Hugh Raffles: Well, when I first started doing this research and writing this book, I didn’t really know very much about insects. That was actually part of the reason why I wanted to do it. So, I wasn’t one of those kids who spent all their time just running around in nature. I’ve always been really a city person. But, I’m very curious about things, so I really was very interested in trying to find out something about them. So, it was sort of amazing to me to just discover more and more about these animal’s capacities and actually to start thinking about them as animals, because people tend not even to think about insects as animals, at least not in the same category as other animals.
So, there was just so many - there's just so much that’s really amazing about them, about their behavior, about their capacities. I mean, they can do such incredible things. So, there was that whole side of it. There was the way that - now I’m going blank trying to think of things - particular things that are so interesting. Well, one thing, which I talk about in the book is how there are these studies done in the 20’s, which I think were still being done in the 70’s actually, where people tried to figure out how many insects there were in the air and they were figuring this out. They were interested in this because they were trying to track the movement of insect pests, particularly ones that were attacking cotton fields in the south of the US.
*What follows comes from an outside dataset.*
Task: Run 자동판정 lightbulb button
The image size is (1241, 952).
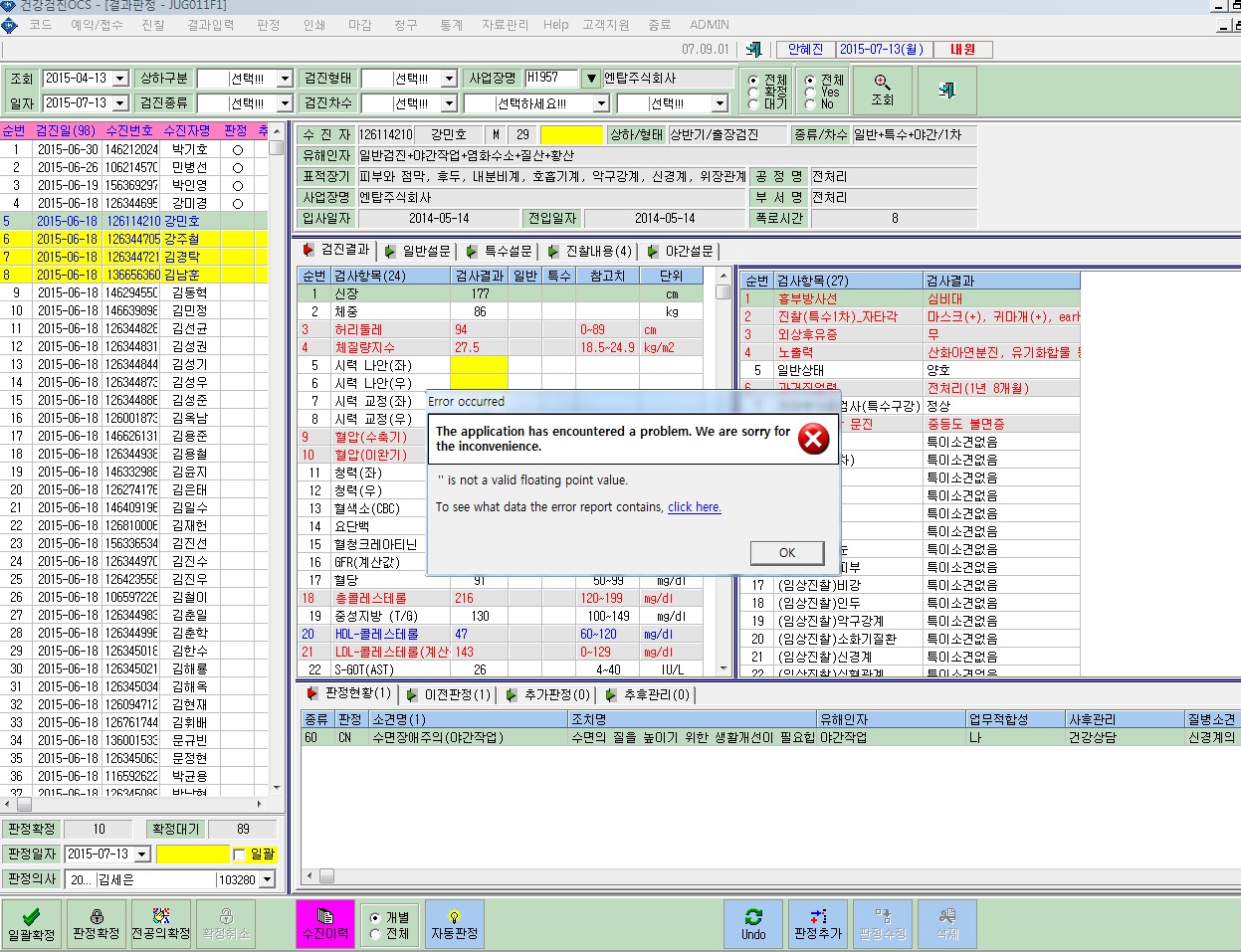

So, they sent planes up just to try to count. They have these little traps under the wings and they were trying to count the insects and what they found was that there were just these vast numbers of them in the air and that they were at really high altitudes too. They were at 10,000 feet, 15,000 feet and what they figured out over the decades, they didn’t really realize then, at that time, they just felt that they were - they’d been sort of wrenched off by the air and were just floating around. Well, they figured more recently, probably from the 50’s, 60’s and 70’s, was that the insects were actually deliberately getting themselves carried away. Often took off and then found air currents and then were also able to bring themselves down. So, even tiny, tiny, tiny insects that can’t actually fly would get themselves up into the air and would take themselves off places where they’d have more of the resources that they wanted or just a place that they preferred.
And when they first did these studies over Louisiana they found that in a square mile, like a column of air, a square mile, there were something like between 25 and 35 million insects, depending on the time of day and time of year. So, it’s a huge, huge amount and so I often think about that. When you look out of the window that the air is just full of these things that you can’t say and that they’re all going somewhere and that they sort of - I think many of them, they know where they're going. They're going deliberately. And it’s just like this completely different world that’s going around us that we’re almost - most of us are just unaware of.
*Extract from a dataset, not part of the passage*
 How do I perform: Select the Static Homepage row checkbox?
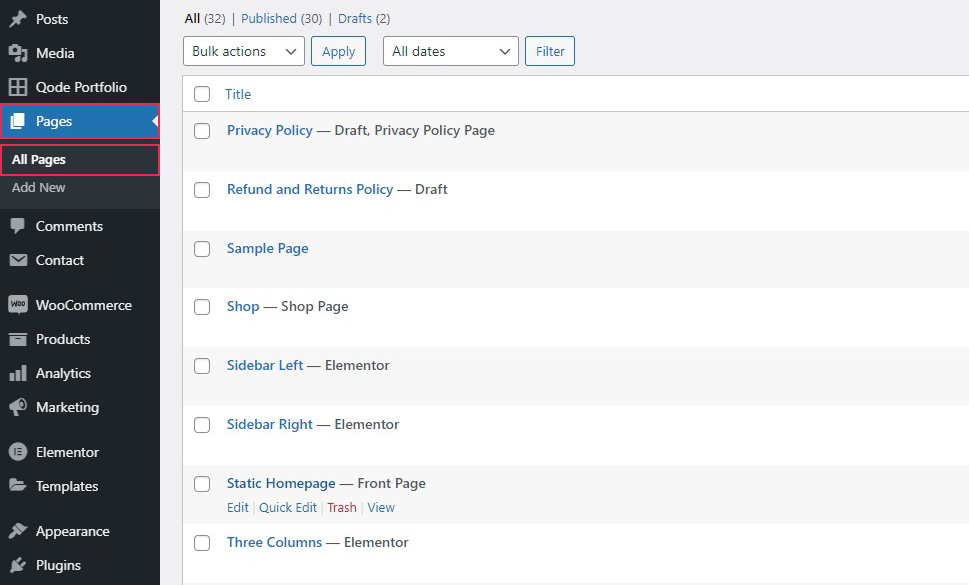(x=202, y=484)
Question: What do others find surprising about insects?
Hugh Raffles: I think what people are surprised about is that - are the cognitive abilities of social insects. So, people know that they have these very - well, people tend to think that they have - people know they have very developed social organization. They tend to think of it as very rigid and I think that’s partly because insect social organization, particularly bees and ants, were - they were used during the Cold War as - what’s the word - sort of like as an example - as metaphors for socialist society or communist societies. They’re often worker bees and worker ants and faceless non-individuals in comparison to all us individuals west.
So, people tend to think of them as very rigid societies and that actually doesn’t seem to be particularly true. Bees anyway and I think it’s the same with ants. I don’t know that much about ants, but bees are actually very flexible. So, although they're in what biologists have often called castes, like the workers bees and whatever, they're very flexible in terms of the tasks that they do, very adaptive. So, they - actually, and they’ll - like many animals do, particularly fish, they’ll change their physical characteristics depending on environmental conditions.
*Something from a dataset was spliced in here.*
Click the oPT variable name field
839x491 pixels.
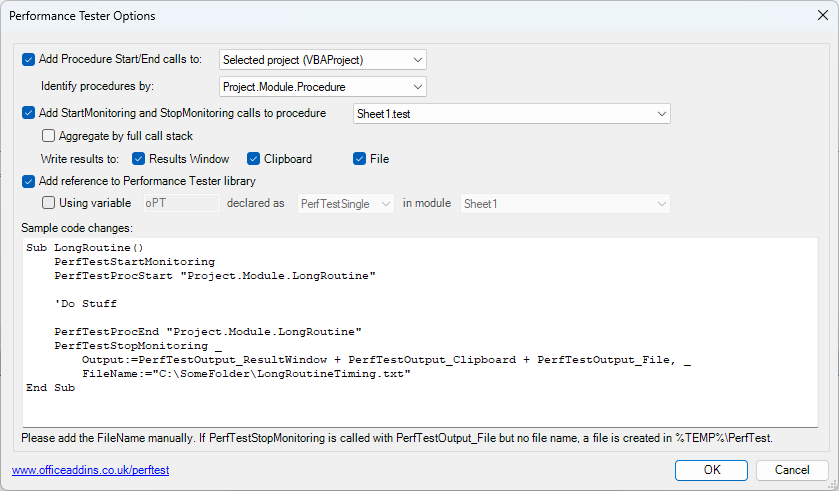[x=180, y=204]
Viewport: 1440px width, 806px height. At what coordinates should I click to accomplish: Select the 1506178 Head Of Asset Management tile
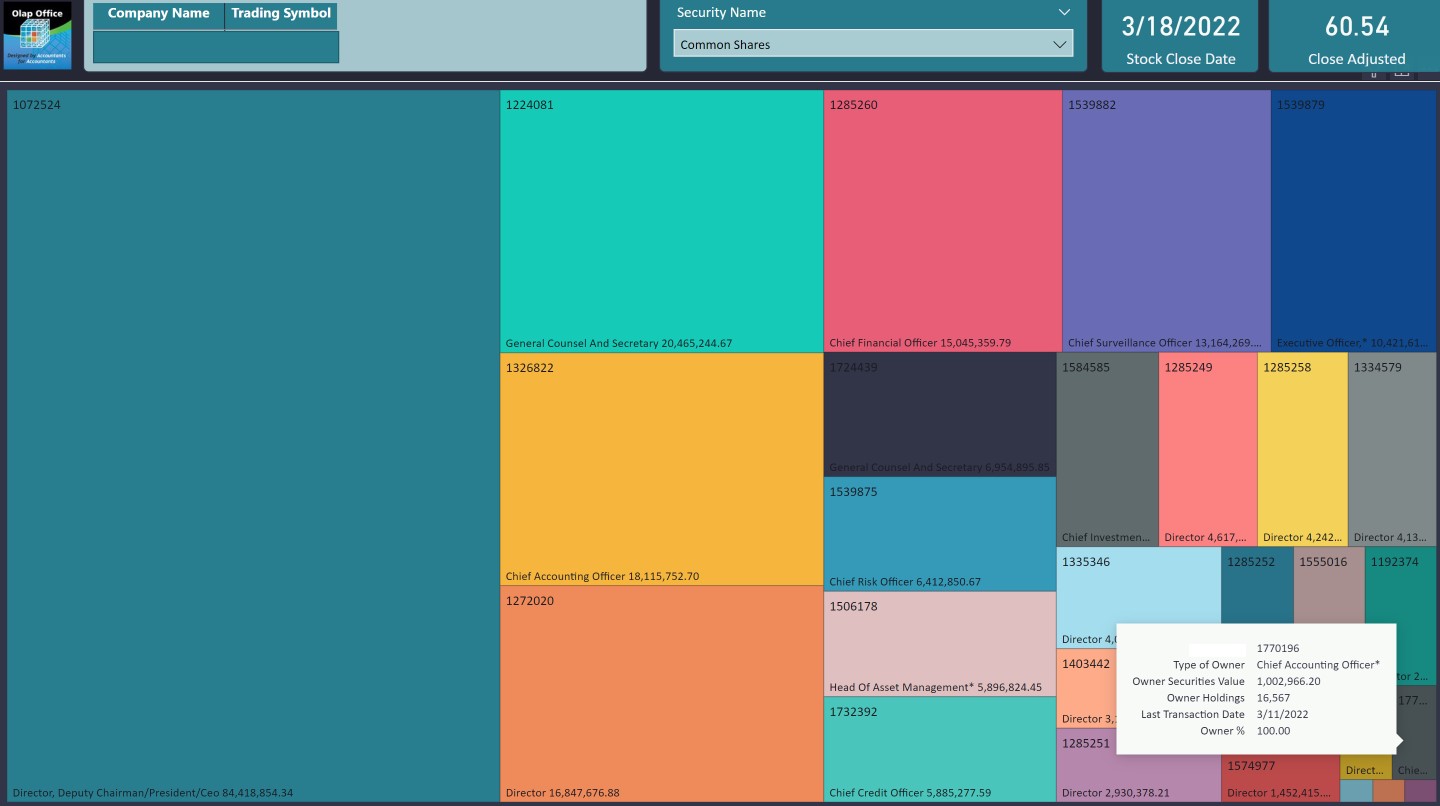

So, they’re really very flexible animals and their behavior is also quite flexible. So, there seems to be something like 40 percent of their time which is completely unaccounted for. So, they’ll spend - they’ll be doing other things that we think of as busy bees a lot of the time, but then they’ll also be - there's this large almost half the time when they’re basically just hanging around. Nobody’s quite sure what they're doing. At least nobody I’ve talked to is quite sure what they’re doing. Their just in their hives in the dark and they’re just sort of like hanging out with each other doing stuff and it’s not quite clear what they’re doing. They’re doing a lot of touching. They’re doing a lot of exchanging substances with each other. A lot of social things, but nothing that seems necessarily to have any particular function, just like most of what we do doesn’t have any particular function. They’re just doing stuff or doing nothing. Maybe they're resting or they’re just hanging out with each other.
And that’s the stuff that I think people are less aware of because we have these very strong stereotypes of these rigid societies and this constant activity and I’m sure it’s quite like that.